Response: We understand the reviewer’s concern given the pathogenicity of Nipah virus. However, a substantial body of literature supports using pseudoviruses at BSL-2 to study pathogens requiring BSL-4 containment. The expression of Nipah virus F or G proteins alone cannot biologically cause Nipah virus infection, as these systems lack all other genes necessary for Nipah virus generation. Furthermore, the VSV backbone manufacturer (Kerafast) confirms this system is approved for BSL-2 handling. While we propose assessing the theoretical reversion risk of pseudotype viruses (as noted in the revised manuscript), the extensive existing literature suggests this concern is biologically unlikely to happen. For the reviewer’s and editor’s reference, we have included a list of more supporting publications which explicitly mention that PNA can be performed in BSL-2 laboratories for different purpose. Among these we have cited seven more articles including authors own work on pseudoviruses in the revised manuscript.

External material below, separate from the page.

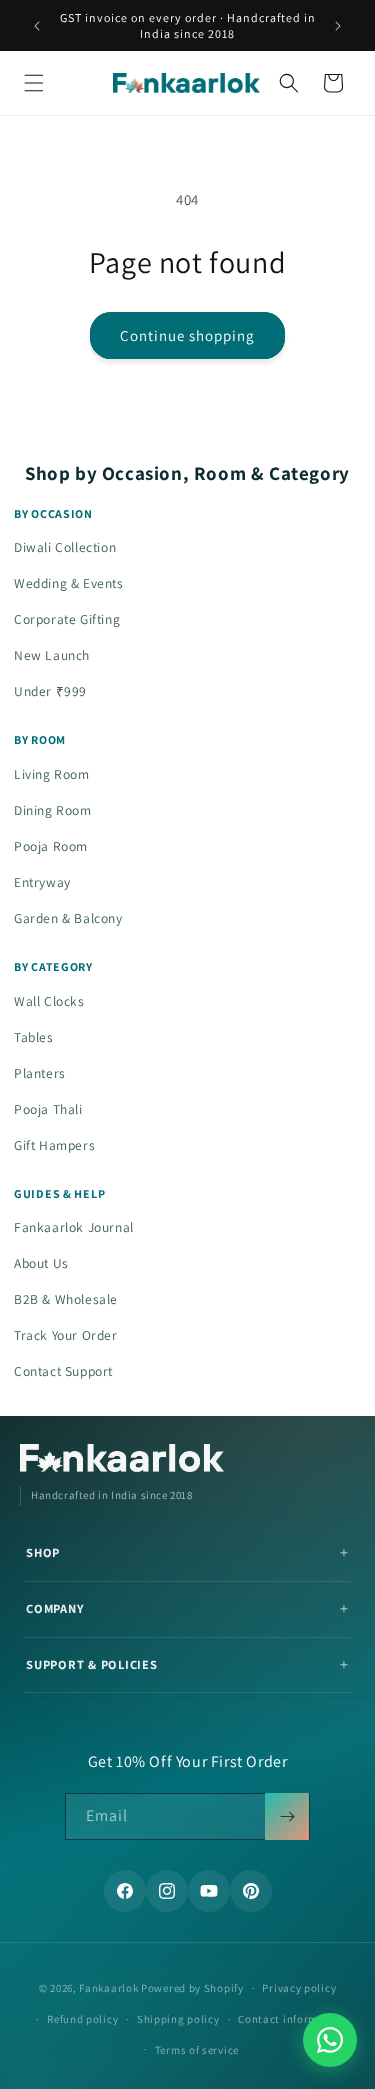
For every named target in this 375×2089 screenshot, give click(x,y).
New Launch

- Rift Valley fever virus: https://www.tandfonline.com/doi/10.1080/21645515.2019.1627820#abstract
- Ebola: https://www.sciencedirect.com/science/article/pii/S0264410X17303250
- SARS-CoV-2, EBOV, LASV, CHIKV and VSV: https://www.mdpi.com/1999-4915/12/12/1457
- Nipah: https://www.sciencedirect.com/science/article/pii/S004268222300171X
- Marburg virus: https://www.frontiersin.org/journals/microbiology/articles/10.3389/fmicb.2022.927122/full
- CHIKV: https://pmc.ncbi.nlm.nih.gov/articles/PMC3647917/
- Review: https://www.tandfonline.com/doi/epdf/10.1080/14760584.2023.2299380?needAccess=true
- Kerafast statement: https://www.kerafast.com/cat/122/delta-g-vsv-pseudotyping-system
Revised manuscript (Line 72-77): Pseudotyped virus-based neutralization assay has been used as a safe alternative to perform in BSL-2 labs for a range of pathogens which require BSL-4 containment laboratory to process live viruses for neutralization assay (e.g., Rift Valley fever virus, Ebola virus, Nipah virus, Lassa virus, Nipah virus, Marburg virus) [24–29]. In addition, a valid PNA assay can be used to explore natural immune response against viral infections and virological changes in response to immune pressure [30,31].
Round 3
Reviewer 1 Report
Comments and Suggestions for AuthorsWith the recent changes, the manuscript is now suitable for publication.